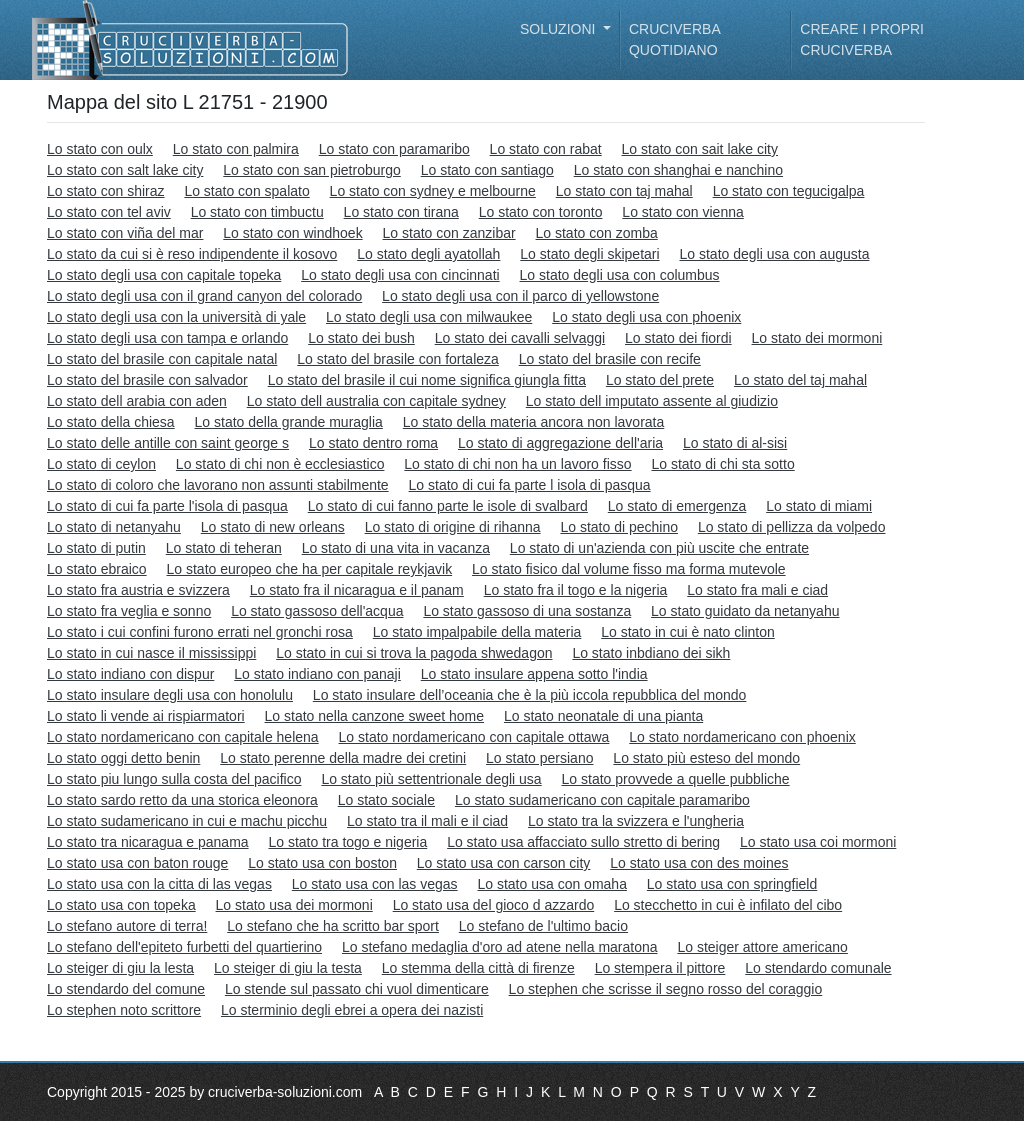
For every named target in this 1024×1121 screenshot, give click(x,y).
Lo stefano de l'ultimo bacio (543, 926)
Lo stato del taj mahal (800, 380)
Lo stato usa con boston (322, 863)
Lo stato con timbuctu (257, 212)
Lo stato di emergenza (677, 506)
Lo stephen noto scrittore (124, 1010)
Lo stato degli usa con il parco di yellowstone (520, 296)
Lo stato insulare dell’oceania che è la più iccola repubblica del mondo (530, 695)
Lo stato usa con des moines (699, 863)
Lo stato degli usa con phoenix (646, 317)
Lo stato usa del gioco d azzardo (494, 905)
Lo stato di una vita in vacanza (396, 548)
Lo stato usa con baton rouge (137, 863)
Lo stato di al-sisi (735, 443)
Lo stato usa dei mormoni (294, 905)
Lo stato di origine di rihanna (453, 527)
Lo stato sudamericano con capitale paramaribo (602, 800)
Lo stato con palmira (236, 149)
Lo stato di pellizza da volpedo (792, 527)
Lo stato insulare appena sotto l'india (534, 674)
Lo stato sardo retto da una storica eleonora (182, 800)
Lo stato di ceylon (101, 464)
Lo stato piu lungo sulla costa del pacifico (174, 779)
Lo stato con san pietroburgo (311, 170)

+++++

Reproduce all of the records above, substituting "stato americano" for every "stato usa" and keeping everything else the same. Omit the pictures.

Task result.
For every named target in this 1024×1121 screenshot, give click(x,y).
Lo stefano de l'ultimo bacio (543, 926)
Lo stato del taj mahal (800, 380)
Lo stato americano con boston (322, 863)
Lo stato con timbuctu (257, 212)
Lo stato di emergenza (677, 506)
Lo stephen noto scrittore (124, 1010)
Lo stato degli usa con il parco di yellowstone (520, 296)
Lo stato insulare dell’oceania che è la più iccola repubblica del mondo (530, 695)
Lo stato americano con des moines (699, 863)
Lo stato degli usa con phoenix (646, 317)
Lo stato americano del gioco d azzardo (494, 905)
Lo stato di una vita in vacanza (396, 548)
Lo stato americano con baton rouge (137, 863)
Lo stato di al-sisi (735, 443)
Lo stato americano dei mormoni (294, 905)
Lo stato di origine di rihanna (453, 527)
Lo stato sudamericano con capitale paramaribo (602, 800)
Lo stato con palmira (236, 149)
Lo stato di pellizza da volpedo (792, 527)
Lo stato insulare appena sotto l'india (534, 674)
Lo stato sardo retto da una storica eleonora (182, 800)
Lo stato di ceylon (101, 464)
Lo stato piu lungo sulla costa del pacifico (174, 779)
Lo stato con san pietroburgo (311, 170)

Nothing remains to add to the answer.